To the best of our knowledge, this study is the first to link EDR and EHR data to create a predictive model for the SD diagnosis. Both of our models had a high ability to discriminate between SD cases and controls, with results indicating that the addition of EDR data improves the predictive models that only utilize EHR data. Although the increase in model discrimination was relatively small (2% in C-index), this suggests that the integration of medical and dental health records has the potential to improve the ability to diagnose SD early.

Our models identified several predictors strongly associated with SD, including dry mouth and the presence of other autoimmune diseases, which is consistent with past findings. Evidence of dry eyes and dry mouth, present in approximately 80% of all SD patients [9], was identified via NLP in the EHR clinical notes of approximately one third of our SD cases (Table 2). However, dry eye was not included in our final models, due to its low prevalence in our sample (2.4%). Evidence of dry eyes and mouth may also be captured indirectly within other predictors. For example, fewer SD patients had clinical notes mentioning dry eyes (n = 12) than patients who were diagnosed with tear film insufficiency (n = 21), another significant predictor, with only four SD patients reporting both. This suggests that there is room for improvement in documenting and identifying dry eyes and dry mouth in clinical notes. In our group’s previous study, 117 of 377 (31.0%) SD cases had no evidence of dry eyes or dry mouth, positing that physician-diagnosed SD can be established without sicca symptoms and tests [35]. This is consistent with findings that oral and ocular objective tests are infrequently performed in clinical practice [43]. Despite this, we found that sicca symptom information derived from an NLP analysis of clinical notes was highly predictive of SD diagnosis. This suggests that unstructured data could be used to identify early occurrences of SD symptoms, aiding the early diagnosis of SD. While we only examined clinical notes within the EHR, this represents a potential avenue toward increasing the utilization of EDR data, in which storing information as structured diagnosis data is less common than in EHRs [44,45,46,47].
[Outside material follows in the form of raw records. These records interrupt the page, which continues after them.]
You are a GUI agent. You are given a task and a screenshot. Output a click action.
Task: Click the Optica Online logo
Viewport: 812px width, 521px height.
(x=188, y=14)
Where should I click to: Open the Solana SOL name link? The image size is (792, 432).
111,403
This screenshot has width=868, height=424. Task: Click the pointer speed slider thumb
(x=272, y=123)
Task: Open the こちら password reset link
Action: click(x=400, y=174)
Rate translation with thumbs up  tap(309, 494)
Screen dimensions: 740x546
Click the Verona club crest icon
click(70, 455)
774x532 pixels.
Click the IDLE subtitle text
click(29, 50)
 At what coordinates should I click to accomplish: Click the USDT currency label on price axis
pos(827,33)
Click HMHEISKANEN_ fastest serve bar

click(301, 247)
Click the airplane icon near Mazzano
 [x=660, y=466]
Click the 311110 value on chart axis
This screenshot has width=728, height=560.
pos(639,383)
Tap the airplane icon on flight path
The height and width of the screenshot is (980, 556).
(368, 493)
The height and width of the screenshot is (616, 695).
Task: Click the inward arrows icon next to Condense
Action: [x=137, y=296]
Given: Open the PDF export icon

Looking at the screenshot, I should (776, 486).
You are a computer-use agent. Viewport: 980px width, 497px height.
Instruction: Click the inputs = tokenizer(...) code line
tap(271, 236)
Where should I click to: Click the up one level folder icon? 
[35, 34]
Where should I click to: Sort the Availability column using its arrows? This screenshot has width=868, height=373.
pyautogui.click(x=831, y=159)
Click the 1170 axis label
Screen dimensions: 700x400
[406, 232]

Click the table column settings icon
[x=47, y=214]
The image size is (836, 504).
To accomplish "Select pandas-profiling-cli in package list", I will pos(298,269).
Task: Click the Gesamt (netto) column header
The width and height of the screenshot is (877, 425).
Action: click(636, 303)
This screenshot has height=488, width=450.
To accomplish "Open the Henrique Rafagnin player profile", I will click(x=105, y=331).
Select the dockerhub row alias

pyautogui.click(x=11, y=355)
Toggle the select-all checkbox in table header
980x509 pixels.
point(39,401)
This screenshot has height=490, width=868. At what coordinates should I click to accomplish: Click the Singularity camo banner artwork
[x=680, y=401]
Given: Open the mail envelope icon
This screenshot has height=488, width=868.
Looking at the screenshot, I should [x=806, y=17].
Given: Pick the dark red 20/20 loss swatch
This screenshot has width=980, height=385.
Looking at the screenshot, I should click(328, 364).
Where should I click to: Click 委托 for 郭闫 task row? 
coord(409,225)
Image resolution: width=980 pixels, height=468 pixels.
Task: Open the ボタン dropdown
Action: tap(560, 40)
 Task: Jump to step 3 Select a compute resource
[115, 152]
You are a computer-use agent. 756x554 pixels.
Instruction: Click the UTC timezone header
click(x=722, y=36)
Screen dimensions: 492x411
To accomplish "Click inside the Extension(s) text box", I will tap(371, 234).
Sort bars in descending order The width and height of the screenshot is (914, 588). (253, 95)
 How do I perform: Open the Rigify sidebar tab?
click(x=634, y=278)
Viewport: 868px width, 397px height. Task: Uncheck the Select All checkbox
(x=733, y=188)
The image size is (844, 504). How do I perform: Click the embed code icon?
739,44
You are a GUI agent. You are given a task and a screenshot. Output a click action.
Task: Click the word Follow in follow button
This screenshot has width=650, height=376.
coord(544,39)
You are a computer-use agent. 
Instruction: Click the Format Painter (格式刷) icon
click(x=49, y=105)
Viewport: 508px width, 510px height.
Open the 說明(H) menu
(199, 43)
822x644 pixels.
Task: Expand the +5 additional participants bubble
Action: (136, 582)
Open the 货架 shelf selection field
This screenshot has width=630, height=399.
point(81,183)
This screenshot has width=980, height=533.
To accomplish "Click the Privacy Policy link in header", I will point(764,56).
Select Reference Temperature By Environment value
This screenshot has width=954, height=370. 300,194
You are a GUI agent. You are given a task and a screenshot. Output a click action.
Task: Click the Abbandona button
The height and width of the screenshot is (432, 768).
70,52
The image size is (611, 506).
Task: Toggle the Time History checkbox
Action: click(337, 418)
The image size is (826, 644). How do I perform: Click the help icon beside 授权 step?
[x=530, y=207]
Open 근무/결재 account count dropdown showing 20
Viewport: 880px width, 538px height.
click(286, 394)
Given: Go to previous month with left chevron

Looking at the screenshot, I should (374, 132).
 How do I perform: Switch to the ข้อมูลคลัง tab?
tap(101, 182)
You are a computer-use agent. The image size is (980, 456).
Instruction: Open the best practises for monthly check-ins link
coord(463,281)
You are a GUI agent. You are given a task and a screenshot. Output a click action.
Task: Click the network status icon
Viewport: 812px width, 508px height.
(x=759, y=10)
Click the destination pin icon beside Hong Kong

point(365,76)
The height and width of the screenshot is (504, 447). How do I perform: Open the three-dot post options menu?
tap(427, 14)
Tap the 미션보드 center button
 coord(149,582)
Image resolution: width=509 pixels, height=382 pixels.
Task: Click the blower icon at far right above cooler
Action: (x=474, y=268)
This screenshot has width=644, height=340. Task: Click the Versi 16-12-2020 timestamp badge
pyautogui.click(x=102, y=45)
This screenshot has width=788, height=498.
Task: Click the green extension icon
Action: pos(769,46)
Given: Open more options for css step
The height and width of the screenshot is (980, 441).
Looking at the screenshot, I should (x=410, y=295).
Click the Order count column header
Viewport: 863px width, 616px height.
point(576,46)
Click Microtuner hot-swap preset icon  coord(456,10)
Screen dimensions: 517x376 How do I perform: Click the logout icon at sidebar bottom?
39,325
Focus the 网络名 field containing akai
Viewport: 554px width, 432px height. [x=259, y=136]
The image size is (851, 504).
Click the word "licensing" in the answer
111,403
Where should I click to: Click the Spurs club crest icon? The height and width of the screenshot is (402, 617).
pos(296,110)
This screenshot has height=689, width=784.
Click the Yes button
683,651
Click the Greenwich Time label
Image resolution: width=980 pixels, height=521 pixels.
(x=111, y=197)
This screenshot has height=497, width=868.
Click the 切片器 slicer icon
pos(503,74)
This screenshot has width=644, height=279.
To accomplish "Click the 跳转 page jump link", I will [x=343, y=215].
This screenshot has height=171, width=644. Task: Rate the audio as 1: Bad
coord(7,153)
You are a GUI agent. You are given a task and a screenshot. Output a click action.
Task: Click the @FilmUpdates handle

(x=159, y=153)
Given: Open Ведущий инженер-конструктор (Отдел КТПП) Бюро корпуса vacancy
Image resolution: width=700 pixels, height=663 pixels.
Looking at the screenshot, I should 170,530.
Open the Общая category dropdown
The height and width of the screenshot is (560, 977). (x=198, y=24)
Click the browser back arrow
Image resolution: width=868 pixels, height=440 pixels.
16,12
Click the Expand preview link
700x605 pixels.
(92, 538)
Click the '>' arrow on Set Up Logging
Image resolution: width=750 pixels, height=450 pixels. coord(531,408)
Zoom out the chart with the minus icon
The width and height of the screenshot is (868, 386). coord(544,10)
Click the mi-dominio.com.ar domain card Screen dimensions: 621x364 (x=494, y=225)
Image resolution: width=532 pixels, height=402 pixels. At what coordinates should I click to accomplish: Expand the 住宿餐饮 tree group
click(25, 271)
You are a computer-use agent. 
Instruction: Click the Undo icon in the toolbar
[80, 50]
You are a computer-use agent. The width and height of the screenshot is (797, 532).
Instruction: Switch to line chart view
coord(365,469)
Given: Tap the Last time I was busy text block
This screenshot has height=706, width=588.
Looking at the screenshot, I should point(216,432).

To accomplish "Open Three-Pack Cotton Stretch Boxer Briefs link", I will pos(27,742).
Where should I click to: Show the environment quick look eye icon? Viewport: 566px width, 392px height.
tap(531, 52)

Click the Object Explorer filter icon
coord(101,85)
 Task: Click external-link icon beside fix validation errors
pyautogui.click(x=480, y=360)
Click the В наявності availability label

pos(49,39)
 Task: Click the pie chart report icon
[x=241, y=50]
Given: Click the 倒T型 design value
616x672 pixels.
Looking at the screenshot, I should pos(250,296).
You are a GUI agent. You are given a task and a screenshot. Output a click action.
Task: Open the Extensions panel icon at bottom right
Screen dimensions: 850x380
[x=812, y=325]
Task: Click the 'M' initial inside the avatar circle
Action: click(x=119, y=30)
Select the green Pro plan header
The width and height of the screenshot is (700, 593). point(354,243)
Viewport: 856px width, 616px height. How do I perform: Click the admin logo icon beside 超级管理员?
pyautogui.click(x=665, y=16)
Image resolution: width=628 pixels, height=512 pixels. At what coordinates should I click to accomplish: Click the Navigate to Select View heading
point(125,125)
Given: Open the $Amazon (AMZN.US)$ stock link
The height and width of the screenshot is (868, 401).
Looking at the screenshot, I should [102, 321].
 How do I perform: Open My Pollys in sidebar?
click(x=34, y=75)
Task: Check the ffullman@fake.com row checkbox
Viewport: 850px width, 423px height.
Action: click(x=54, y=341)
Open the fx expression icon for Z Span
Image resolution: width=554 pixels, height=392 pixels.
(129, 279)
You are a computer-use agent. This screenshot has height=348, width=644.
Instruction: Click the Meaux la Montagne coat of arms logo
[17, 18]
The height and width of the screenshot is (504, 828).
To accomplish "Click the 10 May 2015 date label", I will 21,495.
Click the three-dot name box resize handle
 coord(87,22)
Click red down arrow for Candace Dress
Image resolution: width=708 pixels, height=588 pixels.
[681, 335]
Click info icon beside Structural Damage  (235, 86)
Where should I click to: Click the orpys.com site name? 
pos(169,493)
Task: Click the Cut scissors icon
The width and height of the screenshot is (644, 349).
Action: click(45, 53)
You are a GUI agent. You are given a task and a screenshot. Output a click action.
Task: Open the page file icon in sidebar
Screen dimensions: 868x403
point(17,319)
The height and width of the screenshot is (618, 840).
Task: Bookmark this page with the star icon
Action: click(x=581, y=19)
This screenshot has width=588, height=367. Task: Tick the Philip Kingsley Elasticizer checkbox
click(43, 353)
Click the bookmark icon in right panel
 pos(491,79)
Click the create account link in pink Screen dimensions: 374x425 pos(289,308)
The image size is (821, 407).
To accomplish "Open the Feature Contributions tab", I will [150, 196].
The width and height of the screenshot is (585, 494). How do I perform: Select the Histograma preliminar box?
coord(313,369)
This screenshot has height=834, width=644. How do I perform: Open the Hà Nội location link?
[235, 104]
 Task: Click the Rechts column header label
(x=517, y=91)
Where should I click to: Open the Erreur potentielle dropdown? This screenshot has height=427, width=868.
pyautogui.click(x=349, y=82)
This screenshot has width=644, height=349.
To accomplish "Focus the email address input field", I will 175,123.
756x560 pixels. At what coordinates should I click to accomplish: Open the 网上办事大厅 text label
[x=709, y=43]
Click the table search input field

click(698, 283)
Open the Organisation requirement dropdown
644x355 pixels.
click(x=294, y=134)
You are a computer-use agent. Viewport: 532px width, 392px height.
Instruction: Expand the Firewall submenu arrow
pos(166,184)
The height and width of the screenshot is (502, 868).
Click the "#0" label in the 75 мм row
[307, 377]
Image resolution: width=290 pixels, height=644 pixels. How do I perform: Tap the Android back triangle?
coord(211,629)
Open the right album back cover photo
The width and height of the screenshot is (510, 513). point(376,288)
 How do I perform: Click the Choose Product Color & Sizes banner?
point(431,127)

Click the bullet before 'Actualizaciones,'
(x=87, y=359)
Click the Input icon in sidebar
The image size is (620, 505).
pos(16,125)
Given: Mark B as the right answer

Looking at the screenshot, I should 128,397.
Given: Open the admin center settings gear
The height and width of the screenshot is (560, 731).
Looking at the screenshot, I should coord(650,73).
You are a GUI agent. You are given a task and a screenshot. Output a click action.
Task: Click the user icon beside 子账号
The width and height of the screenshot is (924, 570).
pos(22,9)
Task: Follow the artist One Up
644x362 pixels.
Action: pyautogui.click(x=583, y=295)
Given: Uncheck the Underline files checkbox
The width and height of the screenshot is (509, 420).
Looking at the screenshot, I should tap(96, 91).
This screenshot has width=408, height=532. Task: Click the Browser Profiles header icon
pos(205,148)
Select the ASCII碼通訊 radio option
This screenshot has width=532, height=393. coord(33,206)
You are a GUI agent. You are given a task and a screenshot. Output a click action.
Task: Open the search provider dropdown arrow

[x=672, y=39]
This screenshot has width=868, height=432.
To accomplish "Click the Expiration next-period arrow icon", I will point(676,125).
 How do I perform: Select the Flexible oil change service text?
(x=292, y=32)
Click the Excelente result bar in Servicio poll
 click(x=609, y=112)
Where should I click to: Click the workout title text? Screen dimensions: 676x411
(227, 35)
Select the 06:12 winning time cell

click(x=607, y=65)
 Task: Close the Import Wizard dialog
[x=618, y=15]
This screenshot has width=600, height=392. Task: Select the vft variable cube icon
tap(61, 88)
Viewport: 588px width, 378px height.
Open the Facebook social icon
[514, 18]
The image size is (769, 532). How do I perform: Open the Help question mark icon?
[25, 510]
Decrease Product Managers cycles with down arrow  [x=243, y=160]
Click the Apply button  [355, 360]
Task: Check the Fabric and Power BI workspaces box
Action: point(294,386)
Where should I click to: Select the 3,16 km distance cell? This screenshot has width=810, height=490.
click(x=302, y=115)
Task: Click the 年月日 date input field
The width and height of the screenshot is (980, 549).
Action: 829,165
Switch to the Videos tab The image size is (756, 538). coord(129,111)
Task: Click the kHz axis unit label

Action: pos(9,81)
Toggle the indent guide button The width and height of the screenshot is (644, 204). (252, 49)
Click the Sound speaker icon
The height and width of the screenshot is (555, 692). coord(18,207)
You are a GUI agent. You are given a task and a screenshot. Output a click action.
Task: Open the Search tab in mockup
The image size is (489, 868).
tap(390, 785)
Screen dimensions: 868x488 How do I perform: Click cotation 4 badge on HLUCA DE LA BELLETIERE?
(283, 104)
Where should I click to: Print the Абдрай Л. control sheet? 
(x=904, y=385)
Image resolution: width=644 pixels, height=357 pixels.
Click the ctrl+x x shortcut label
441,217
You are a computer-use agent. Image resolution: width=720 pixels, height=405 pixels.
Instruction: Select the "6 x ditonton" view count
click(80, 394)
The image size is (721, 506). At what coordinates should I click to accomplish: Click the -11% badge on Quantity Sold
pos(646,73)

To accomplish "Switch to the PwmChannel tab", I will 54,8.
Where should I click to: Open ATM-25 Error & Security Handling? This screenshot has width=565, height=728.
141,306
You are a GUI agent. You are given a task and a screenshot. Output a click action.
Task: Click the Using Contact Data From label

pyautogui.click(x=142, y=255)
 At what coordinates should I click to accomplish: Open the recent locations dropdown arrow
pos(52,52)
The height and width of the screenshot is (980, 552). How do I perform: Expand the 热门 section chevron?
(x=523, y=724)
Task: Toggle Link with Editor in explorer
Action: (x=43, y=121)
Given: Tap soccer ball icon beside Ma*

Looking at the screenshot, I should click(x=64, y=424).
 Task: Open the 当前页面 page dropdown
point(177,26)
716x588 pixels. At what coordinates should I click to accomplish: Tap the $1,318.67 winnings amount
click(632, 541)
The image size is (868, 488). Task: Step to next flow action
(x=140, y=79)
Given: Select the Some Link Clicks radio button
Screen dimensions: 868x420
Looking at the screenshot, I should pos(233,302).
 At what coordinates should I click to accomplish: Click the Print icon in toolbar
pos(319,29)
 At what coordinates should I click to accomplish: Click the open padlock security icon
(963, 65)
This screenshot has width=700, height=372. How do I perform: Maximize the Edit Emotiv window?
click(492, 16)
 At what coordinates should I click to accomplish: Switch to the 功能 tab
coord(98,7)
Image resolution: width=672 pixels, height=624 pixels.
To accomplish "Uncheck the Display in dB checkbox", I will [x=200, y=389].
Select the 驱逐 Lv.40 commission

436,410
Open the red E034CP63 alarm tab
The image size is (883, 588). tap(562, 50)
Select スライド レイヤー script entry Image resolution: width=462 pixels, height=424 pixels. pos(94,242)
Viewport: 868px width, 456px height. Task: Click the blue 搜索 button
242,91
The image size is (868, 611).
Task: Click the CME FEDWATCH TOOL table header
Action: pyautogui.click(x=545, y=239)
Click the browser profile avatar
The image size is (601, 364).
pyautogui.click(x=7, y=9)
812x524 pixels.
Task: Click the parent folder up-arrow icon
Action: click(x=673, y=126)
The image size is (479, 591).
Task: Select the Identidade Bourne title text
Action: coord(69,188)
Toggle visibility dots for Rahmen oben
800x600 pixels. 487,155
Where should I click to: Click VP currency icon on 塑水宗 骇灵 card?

Antimalarial, glucocorticosteroid, and nonsteroidal anti-inflammatory agent (NSAID) drug prescriptions, as well as pain in joints, are predictors identified by our model that are associated with increased SD diagnosis risk, with the latter three present in 36% or more of cases compared to 15-24% of controls. This indicates that our case patients are experiencing and treating inflammation and pain, symptoms common to autoimmune diseases [48], more frequently than controls. This effect may be mediated by the presence of other autoimmune diseases. In our models, myalgia, myositis, fibromyalgia, and systemic lupus erythematosus were also predictors of SD diagnosis, suggesting that the presence of other autoimmune diseases can be used in SD diagnosis prediction. Nevertheless, overlaps in the clinical and immunological spectrum of SD with other systemic autoimmune diseases make distinguishing between primary SD, secondary SD, and other autoimmune diseases difficult [49]. Serological testing could aid in differentiating the conditions. However, because tests such as rheumatoid factor testing are not unique to SD, care must be taken so that SD prediction models utilizing laboratory data are not predicting a general class of autoimmune diseases. Secondary SD has been studied less extensively than primary SD. Evidence suggests that the clinical phenotypes of an associated autoimmune disease may be affected by the presence of SD. The converse is also true, where patients with secondary SD may express clinical characteristics that differ between associated autoimmune diseases [50, 51]. An improved understanding of secondary SD could also provide information on predictive factors unique to its subclassifications, aiding SD diagnosis.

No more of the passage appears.